* REQUIREMENT
List every line in the items below that contains the string "pyautogui".

* ENTRIES PROVIDED
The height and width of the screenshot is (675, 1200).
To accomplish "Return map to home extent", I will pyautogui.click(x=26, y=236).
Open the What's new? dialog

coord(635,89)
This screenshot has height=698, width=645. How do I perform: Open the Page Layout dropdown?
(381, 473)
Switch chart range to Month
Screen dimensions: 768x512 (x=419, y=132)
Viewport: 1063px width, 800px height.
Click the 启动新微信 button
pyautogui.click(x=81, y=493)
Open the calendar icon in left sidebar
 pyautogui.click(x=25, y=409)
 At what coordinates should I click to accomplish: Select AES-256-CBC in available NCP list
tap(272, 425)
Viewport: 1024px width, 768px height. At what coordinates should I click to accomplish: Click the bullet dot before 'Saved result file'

* TASK RESULT
To accomplish "Return map to home extent", I will pyautogui.click(x=26, y=236).
pyautogui.click(x=81, y=493)
 pyautogui.click(x=25, y=409)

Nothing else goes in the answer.